• [Problem statement] Print exactly those lines that run from the beginning of the data to the line bearing "Click the Firefox home icon", inclusive.

(Stored items)
+ + + + +
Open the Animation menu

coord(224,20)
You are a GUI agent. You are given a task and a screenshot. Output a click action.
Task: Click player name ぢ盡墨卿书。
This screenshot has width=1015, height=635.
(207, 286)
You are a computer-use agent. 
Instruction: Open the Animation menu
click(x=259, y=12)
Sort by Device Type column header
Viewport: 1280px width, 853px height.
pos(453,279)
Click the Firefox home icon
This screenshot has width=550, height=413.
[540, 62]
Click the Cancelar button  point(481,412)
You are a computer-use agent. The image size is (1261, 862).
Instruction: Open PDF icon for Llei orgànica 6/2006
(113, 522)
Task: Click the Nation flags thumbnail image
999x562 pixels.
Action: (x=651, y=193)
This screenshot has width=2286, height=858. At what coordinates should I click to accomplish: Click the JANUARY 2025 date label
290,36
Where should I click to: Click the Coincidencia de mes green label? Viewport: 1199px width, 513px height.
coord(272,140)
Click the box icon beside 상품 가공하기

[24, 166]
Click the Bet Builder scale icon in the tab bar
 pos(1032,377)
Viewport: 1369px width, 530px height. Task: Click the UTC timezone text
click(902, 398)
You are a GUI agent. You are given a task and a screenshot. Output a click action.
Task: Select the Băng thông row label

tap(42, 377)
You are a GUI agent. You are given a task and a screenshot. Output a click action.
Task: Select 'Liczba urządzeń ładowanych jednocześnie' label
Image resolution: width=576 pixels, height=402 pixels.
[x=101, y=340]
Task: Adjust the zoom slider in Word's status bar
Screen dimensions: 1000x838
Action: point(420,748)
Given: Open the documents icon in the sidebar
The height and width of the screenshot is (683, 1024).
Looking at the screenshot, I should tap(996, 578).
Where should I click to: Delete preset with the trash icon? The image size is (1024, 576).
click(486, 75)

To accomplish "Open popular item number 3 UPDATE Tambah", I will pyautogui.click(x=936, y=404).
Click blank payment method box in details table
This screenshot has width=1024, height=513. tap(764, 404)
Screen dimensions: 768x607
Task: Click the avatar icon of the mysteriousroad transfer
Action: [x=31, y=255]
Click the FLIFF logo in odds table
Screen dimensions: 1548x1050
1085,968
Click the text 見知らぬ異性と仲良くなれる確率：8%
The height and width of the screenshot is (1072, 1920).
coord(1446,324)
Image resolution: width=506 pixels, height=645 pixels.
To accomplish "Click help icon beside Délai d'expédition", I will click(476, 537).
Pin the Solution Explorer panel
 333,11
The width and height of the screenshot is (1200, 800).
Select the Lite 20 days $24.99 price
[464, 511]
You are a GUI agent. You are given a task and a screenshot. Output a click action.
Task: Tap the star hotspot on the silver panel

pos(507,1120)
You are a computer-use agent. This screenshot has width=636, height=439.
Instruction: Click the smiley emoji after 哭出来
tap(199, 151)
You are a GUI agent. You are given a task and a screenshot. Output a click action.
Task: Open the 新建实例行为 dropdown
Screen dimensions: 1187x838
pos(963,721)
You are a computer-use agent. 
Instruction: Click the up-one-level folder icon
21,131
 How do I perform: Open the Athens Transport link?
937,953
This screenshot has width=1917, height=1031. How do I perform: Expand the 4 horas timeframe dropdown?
+ + + + +
• [Output below]
Open the Animation menu

coord(224,20)
You are a GUI agent. You are given a task and a screenshot. Output a click action.
Task: Click player name ぢ盡墨卿书。
This screenshot has width=1015, height=635.
(207, 286)
You are a computer-use agent. 
Instruction: Open the Animation menu
click(x=259, y=12)
Sort by Device Type column header
Viewport: 1280px width, 853px height.
pos(453,279)
Click the Firefox home icon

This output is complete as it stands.